(Collected data entries)
※

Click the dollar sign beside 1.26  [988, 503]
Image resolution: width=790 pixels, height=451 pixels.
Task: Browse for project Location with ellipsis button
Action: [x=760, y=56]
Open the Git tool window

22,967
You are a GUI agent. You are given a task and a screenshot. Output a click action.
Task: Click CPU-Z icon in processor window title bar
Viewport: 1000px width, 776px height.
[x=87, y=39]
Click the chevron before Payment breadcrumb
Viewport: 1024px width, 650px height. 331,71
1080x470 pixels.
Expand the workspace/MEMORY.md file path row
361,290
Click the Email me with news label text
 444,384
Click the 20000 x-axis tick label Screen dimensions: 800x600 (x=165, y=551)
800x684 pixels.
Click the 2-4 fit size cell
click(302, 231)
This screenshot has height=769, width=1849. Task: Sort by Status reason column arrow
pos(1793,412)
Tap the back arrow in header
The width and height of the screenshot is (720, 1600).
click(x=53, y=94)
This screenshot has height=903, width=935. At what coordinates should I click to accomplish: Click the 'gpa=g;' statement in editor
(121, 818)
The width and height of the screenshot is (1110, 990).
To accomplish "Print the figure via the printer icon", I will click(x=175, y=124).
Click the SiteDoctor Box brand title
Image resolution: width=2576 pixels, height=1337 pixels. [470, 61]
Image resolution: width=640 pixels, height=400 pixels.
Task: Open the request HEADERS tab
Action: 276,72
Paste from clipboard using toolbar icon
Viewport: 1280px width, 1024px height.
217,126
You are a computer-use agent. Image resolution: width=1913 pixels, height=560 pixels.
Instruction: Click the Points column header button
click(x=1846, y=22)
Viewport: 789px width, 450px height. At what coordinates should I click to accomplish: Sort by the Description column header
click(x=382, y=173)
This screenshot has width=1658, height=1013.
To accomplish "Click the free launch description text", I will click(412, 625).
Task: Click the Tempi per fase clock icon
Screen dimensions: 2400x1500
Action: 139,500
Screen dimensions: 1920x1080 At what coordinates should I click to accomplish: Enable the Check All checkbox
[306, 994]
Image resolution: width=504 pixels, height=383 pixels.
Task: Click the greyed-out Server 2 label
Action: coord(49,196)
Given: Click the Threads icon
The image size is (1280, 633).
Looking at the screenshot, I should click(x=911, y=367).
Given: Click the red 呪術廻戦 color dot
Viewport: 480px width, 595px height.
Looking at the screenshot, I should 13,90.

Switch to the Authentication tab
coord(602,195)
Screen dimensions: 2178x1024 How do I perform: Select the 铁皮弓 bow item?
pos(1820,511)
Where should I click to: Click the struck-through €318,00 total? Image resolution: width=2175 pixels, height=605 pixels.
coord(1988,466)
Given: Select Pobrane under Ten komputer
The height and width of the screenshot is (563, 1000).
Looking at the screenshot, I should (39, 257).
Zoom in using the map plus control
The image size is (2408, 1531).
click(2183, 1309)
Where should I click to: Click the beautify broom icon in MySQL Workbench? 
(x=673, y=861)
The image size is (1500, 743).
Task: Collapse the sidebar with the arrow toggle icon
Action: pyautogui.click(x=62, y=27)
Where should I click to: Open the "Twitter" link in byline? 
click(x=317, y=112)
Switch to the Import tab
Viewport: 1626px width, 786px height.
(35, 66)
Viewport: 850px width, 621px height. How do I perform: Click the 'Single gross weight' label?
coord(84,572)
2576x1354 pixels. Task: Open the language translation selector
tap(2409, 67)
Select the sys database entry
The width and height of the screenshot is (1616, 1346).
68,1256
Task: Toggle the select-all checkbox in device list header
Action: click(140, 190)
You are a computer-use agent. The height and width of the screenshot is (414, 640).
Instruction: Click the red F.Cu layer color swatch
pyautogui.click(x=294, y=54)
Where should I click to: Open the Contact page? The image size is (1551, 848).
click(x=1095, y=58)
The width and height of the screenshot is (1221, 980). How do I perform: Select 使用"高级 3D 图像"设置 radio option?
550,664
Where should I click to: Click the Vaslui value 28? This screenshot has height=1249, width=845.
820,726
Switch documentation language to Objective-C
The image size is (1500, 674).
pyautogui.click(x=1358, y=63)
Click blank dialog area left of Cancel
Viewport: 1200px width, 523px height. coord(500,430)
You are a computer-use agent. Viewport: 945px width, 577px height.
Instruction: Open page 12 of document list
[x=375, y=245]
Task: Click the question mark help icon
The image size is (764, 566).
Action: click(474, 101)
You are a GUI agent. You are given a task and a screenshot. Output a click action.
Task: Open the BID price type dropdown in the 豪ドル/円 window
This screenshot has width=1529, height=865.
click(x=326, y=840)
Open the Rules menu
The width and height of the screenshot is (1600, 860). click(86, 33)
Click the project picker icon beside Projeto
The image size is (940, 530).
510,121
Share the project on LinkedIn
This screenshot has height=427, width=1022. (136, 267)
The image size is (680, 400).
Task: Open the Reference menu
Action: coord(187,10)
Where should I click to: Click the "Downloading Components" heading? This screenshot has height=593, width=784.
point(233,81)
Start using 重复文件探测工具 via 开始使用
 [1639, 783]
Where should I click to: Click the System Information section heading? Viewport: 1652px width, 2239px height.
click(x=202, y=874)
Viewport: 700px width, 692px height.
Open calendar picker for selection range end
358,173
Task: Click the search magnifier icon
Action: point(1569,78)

※

→ **THE TASK**
Render these items as a JSON list of strings, one string per line and no blank lines.

→ **FINISHED EXERCISE**
[
  "Click the dollar sign beside 1.26  [988, 503]",
  "Image resolution: width=790 pixels, height=451 pixels.",
  "Task: Browse for project Location with ellipsis button",
  "Action: [x=760, y=56]",
  "Open the Git tool window",
  "22,967",
  "You are a GUI agent. You are given a task and a screenshot. Output a click action.",
  "Task: Click CPU-Z icon in processor window title bar",
  "Viewport: 1000px width, 776px height.",
  "[x=87, y=39]",
  "Click the chevron before Payment breadcrumb",
  "Viewport: 1024px width, 650px height. 331,71",
  "1080x470 pixels.",
  "Expand the workspace/MEMORY.md file path row",
  "361,290",
  "Click the Email me with news label text",
  " 444,384",
  "Click the 20000 x-axis tick label Screen dimensions: 800x600 (x=165, y=551)",
  "800x684 pixels.",
  "Click the 2-4 fit size cell",
  "click(302, 231)",
  "This screenshot has height=769, width=1849. Task: Sort by Status reason column arrow",
  "pos(1793,412)",
  "Tap the back arrow in header",
  "The width and height of the screenshot is (720, 1600).",
  "click(x=53, y=94)",
  "This screenshot has height=903, width=935. At what coordinates should I click to accomplish: Click the 'gpa=g;' statement in editor",
  "(121, 818)",
  "The width and height of the screenshot is (1110, 990).",
  "To accomplish \"Print the figure via the printer icon\", I will click(x=175, y=124).",
  "Click the SiteDoctor Box brand title",
  "Image resolution: width=2576 pixels, height=1337 pixels. [470, 61]",
  "Image resolution: width=640 pixels, height=400 pixels.",
  "Task: Open the request HEADERS tab",
  "Action: 276,72",
  "Paste from clipboard using toolbar icon",
  "Viewport: 1280px width, 1024px height.",
  "217,126",
  "You are a computer-use agent. Image resolution: width=1913 pixels, height=560 pixels.",
  "Instruction: Click the Points column header button",
  "click(x=1846, y=22)",
  "Viewport: 789px width, 450px height. At what coordinates should I click to accomplish: Sort by the Description column header",
  "click(x=382, y=173)",
  "This screenshot has width=1658, height=1013.",
  "To accomplish \"Click the free launch description text\", I will click(412, 625).",
  "Task: Click the Tempi per fase clock icon",
  "Screen dimensions: 2400x1500",
  "Action: 139,500",
  "Screen dimensions: 1920x1080 At what coordinates should I click to accomplish: Enable the Check All checkbox",
  "[306, 994]",
  "Image resolution: width=504 pixels, height=383 pixels.",
  "Task: Click the greyed-out Server 2 label",
  "Action: coord(49,196)",
  "Given: Click the Threads icon",
  "The image size is (1280, 633).",
  "Looking at the screenshot, I should click(x=911, y=367).",
  "Given: Click the red 呪術廻戦 color dot",
  "Viewport: 480px width, 595px height.",
  "Looking at the screenshot, I should 13,90.",
  "Switch to the Authentication tab",
  "coord(602,195)",
  "Screen dimensions: 2178x1024 How do I perform: Select the 铁皮弓 bow item?",
  "pos(1820,511)",
  "Where should I click to: Click the struck-through €318,00 total? Image resolution: width=2175 pixels, height=605 pixels.",
  "coord(1988,466)",
  "Given: Select Pobrane under Ten komputer",
  "The height and width of the screenshot is (563, 1000).",
  "Looking at the screenshot, I should (39, 257).",
  "Zoom in using the map plus control",
  "The image size is (2408, 1531).",
  "click(2183, 1309)",
  "Where should I click to: Click the beautify broom icon in MySQL Workbench? ",
  "(x=673, y=861)",
  "The image size is (1500, 743).",
  "Task: Collapse the sidebar with the arrow toggle icon",
  "Action: pyautogui.click(x=62, y=27)",
  "Where should I click to: Open the \"Twitter\" link in byline? ",
  "click(x=317, y=112)",
  "Switch to the Import tab",
  "Viewport: 1626px width, 786px height.",
  "(35, 66)",
  "Viewport: 850px width, 621px height. How do I perform: Click the 'Single gross weight' label?",
  "coord(84,572)",
  "2576x1354 pixels. Task: Open the language translation selector",
  "tap(2409, 67)",
  "Select the sys database entry",
  "The width and height of the screenshot is (1616, 1346).",
  "68,1256",
  "Task: Toggle the select-all checkbox in device list header",
  "Action: click(140, 190)",
  "You are a computer-use agent. The height and width of the screenshot is (414, 640).",
  "Instruction: Click the red F.Cu layer color swatch",
  "pyautogui.click(x=294, y=54)",
  "Where should I click to: Open the Contact page? The image size is (1551, 848).",
  "click(x=1095, y=58)",
  "The width and height of the screenshot is (1221, 980). How do I perform: Select 使用\"高级 3D 图像\"设置 radio option?",
  "550,664",
  "Where should I click to: Click the Vaslui value 28? This screenshot has height=1249, width=845.",
  "820,726",
  "Switch documentation language to Objective-C",
  "The image size is (1500, 674).",
  "pyautogui.click(x=1358, y=63)",
  "Click blank dialog area left of Cancel",
  "Viewport: 1200px width, 523px height. coord(500,430)",
  "You are a computer-use agent. Viewport: 945px width, 577px height.",
  "Instruction: Open page 12 of document list",
  "[x=375, y=245]",
  "Task: Click the question mark help icon",
  "The image size is (764, 566).",
  "Action: click(474, 101)",
  "You are a GUI agent. You are given a task and a screenshot. Output a click action.",
  "Task: Open the BID price type dropdown in the 豪ドル/円 window",
  "This screenshot has width=1529, height=865.",
  "click(x=326, y=840)",
  "Open the Rules menu",
  "The width and height of the screenshot is (1600, 860). click(86, 33)",
  "Click the project picker icon beside Projeto",
  "The image size is (940, 530).",
  "510,121",
  "Share the project on LinkedIn",
  "This screenshot has height=427, width=1022. (136, 267)",
  "The image size is (680, 400).",
  "Task: Open the Reference menu",
  "Action: coord(187,10)",
  "Where should I click to: Click the \"Downloading Components\" heading? This screenshot has height=593, width=784.",
  "point(233,81)",
  "Start using 重复文件探测工具 via 开始使用",
  " [1639, 783]",
  "Where should I click to: Click the System Information section heading? Viewport: 1652px width, 2239px height.",
  "click(x=202, y=874)",
  "Viewport: 700px width, 692px height.",
  "Open calendar picker for selection range end",
  "358,173",
  "Task: Click the search magnifier icon",
  "Action: point(1569,78)"
]